=== DATASET RECORDS ===
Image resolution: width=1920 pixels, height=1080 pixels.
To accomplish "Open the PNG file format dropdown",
===
=== DATASET RECORDS ===
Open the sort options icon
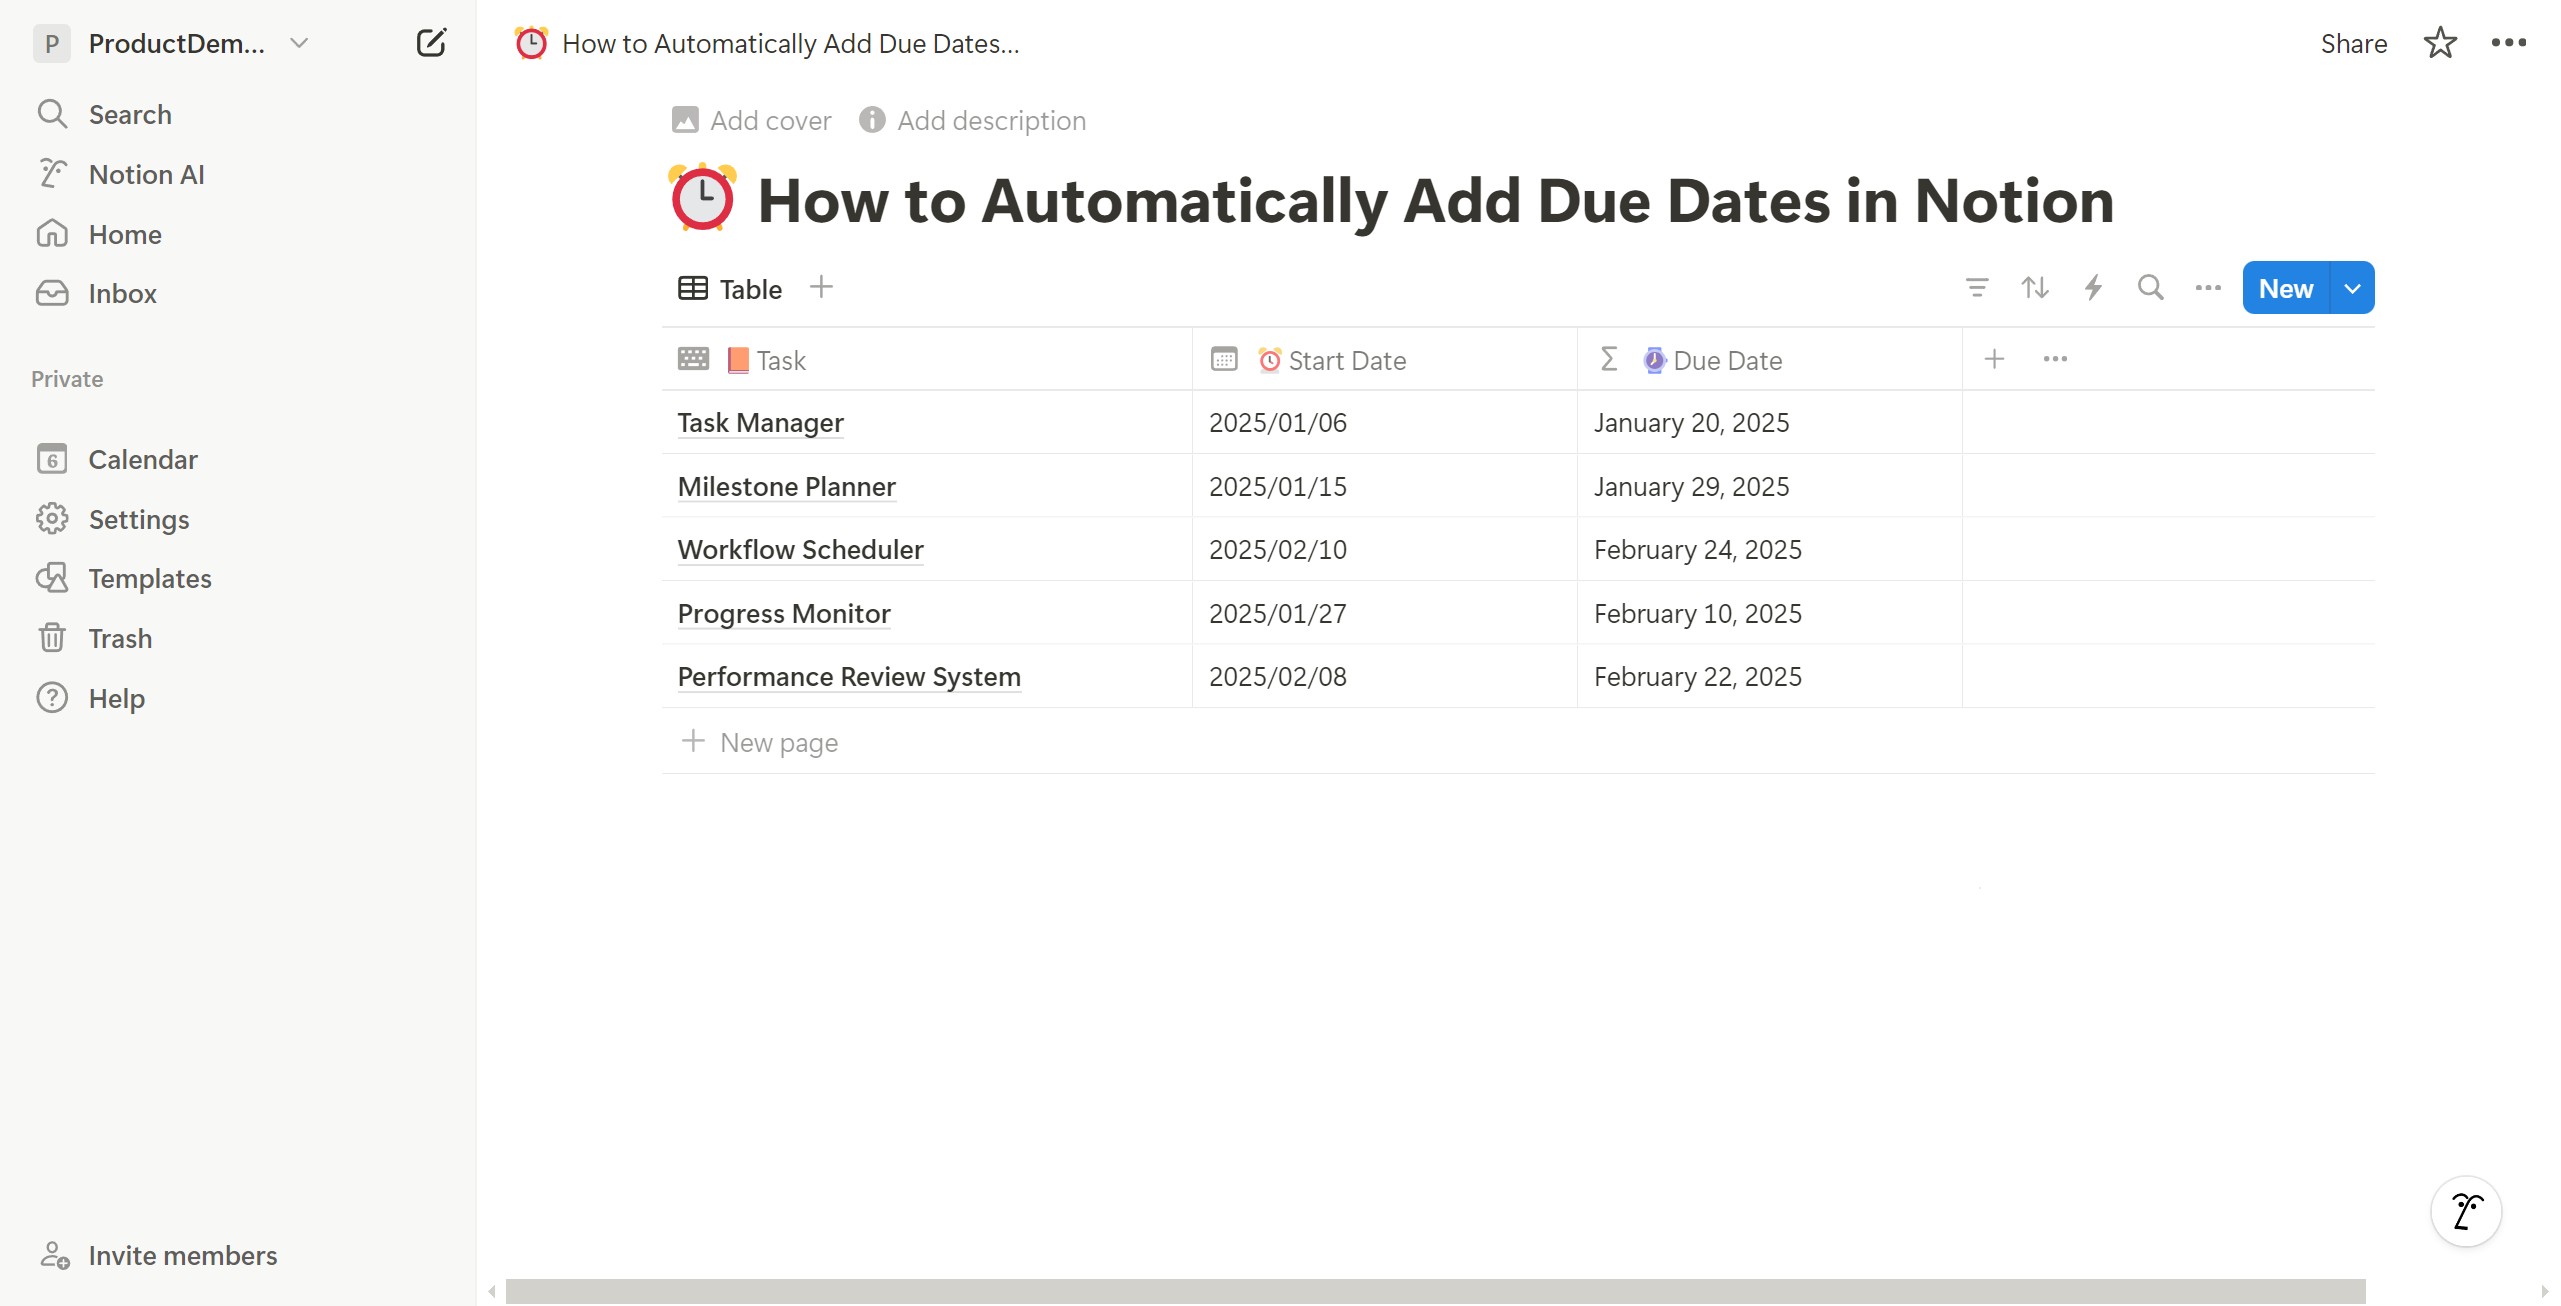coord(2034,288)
===
=== DATASET RECORDS ===
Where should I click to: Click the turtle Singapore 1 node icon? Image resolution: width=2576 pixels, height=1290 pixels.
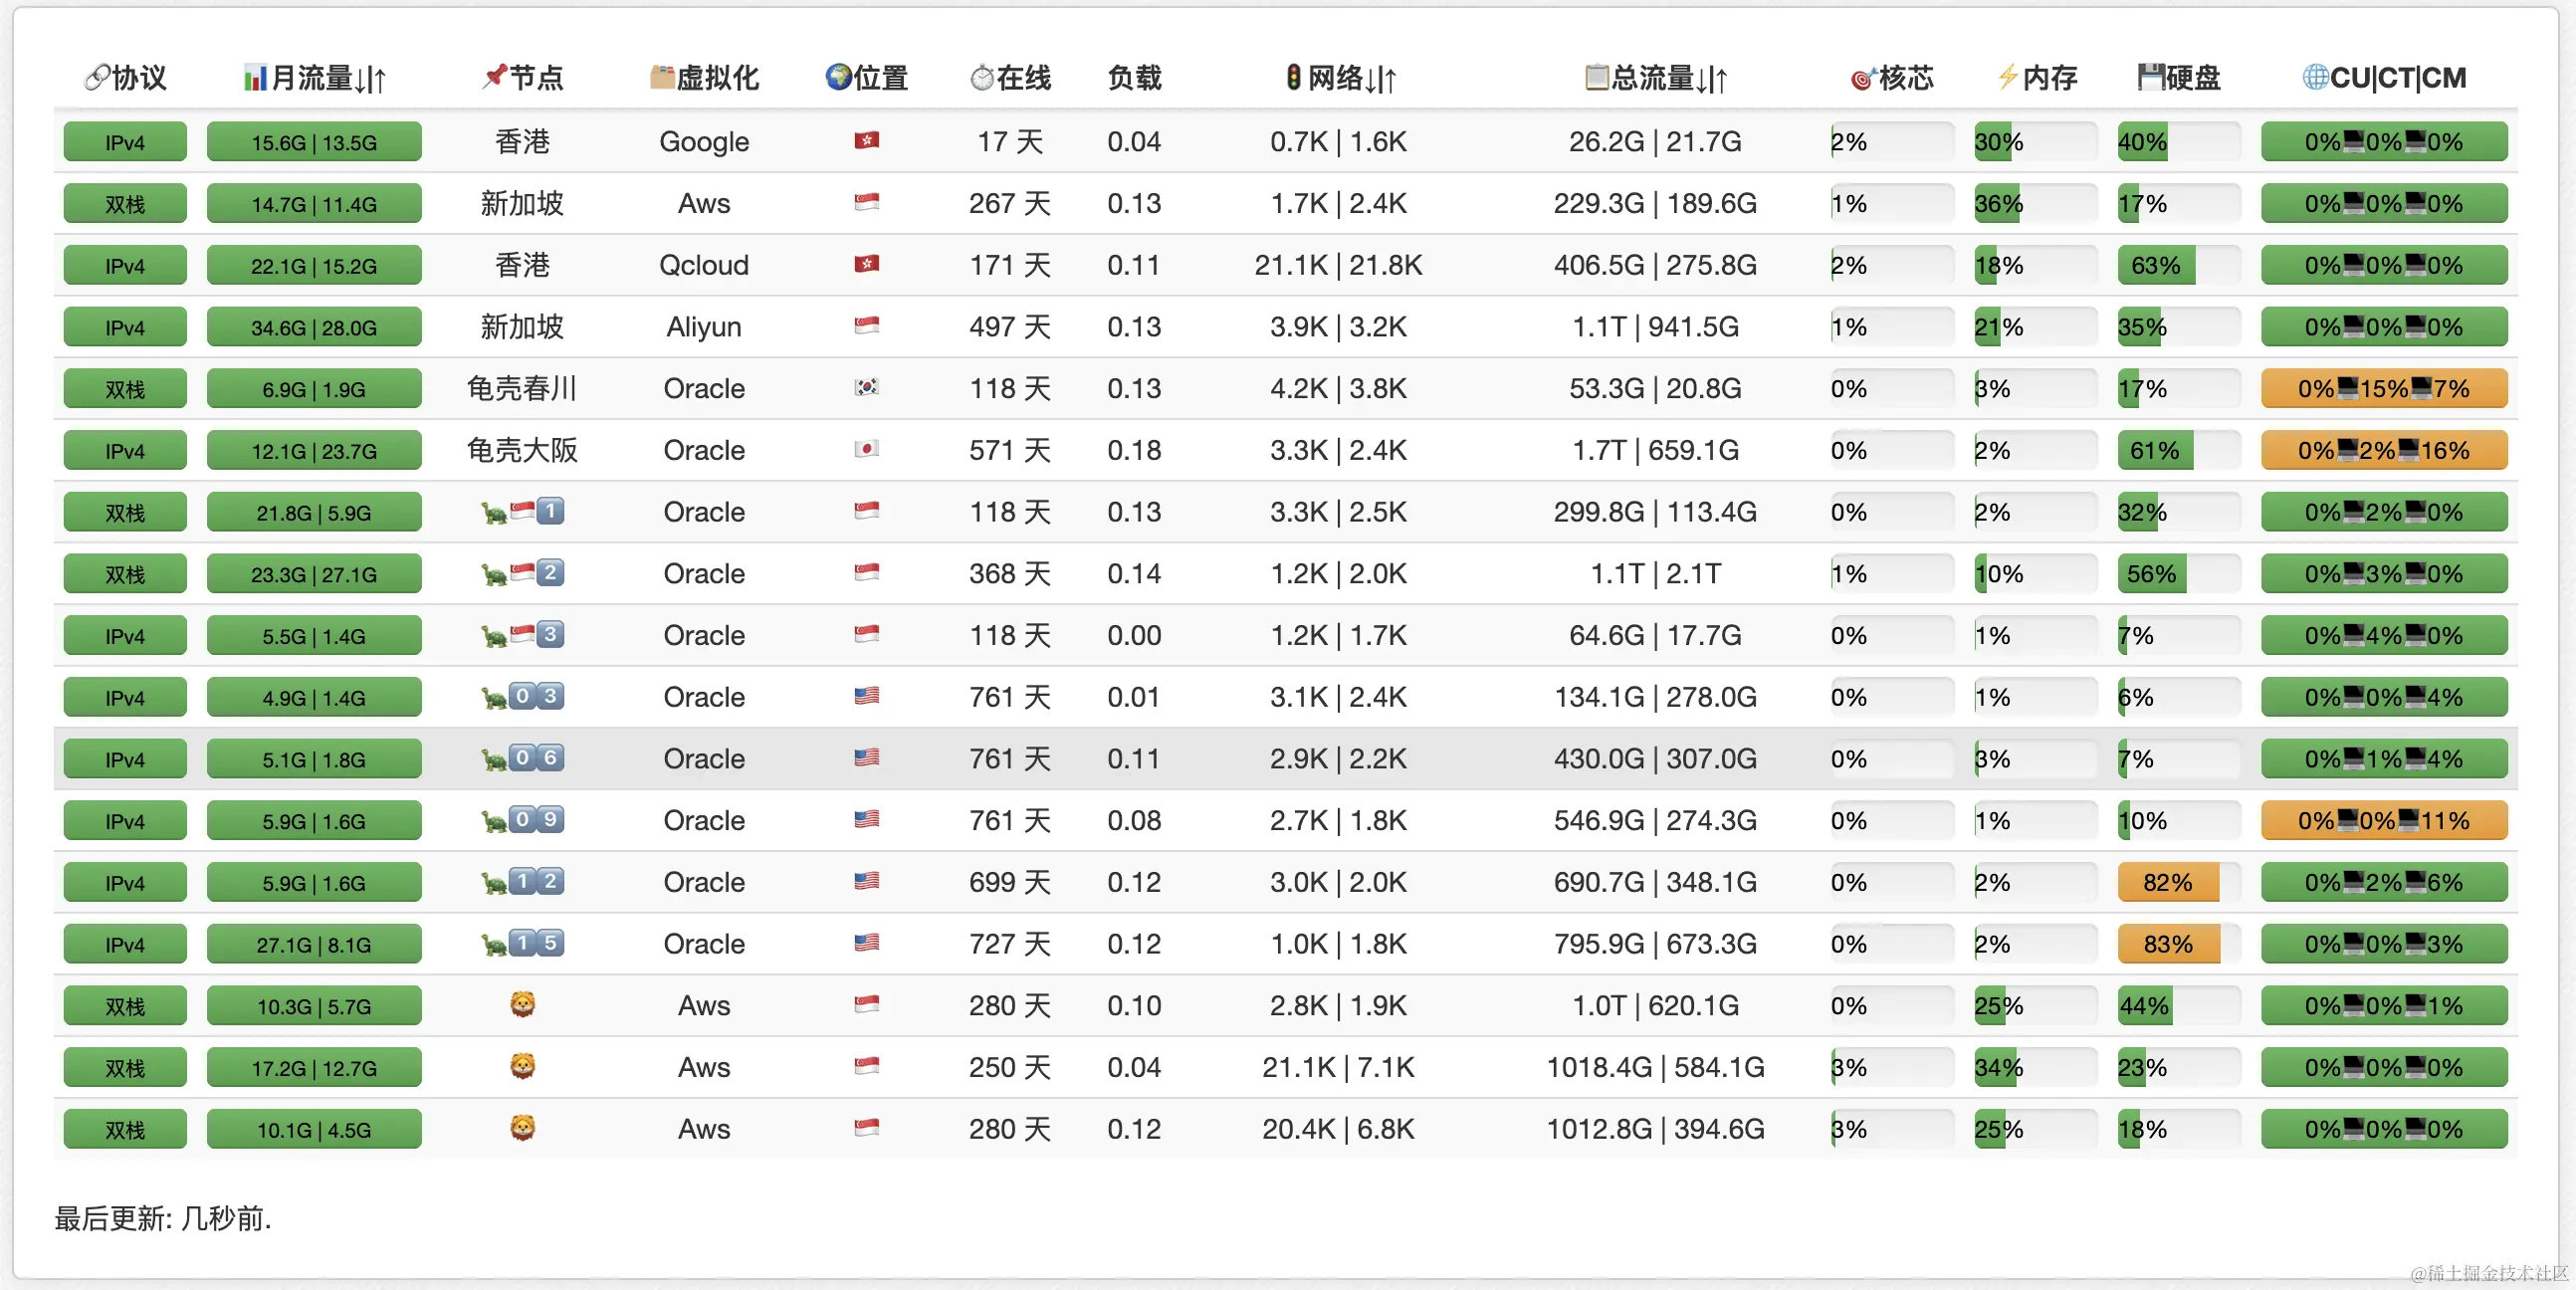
===
WHAT THIS TASK INVOLVES:
Your task is to retype the entries verbatim, starting with the line that holds "Image resolution: width=1920" and stopping after the line that holds "the PNG file".

RESULT BELOW:
Image resolution: width=1920 pixels, height=1080 pixels.
To accomplish "Open the PNG file format dropdown",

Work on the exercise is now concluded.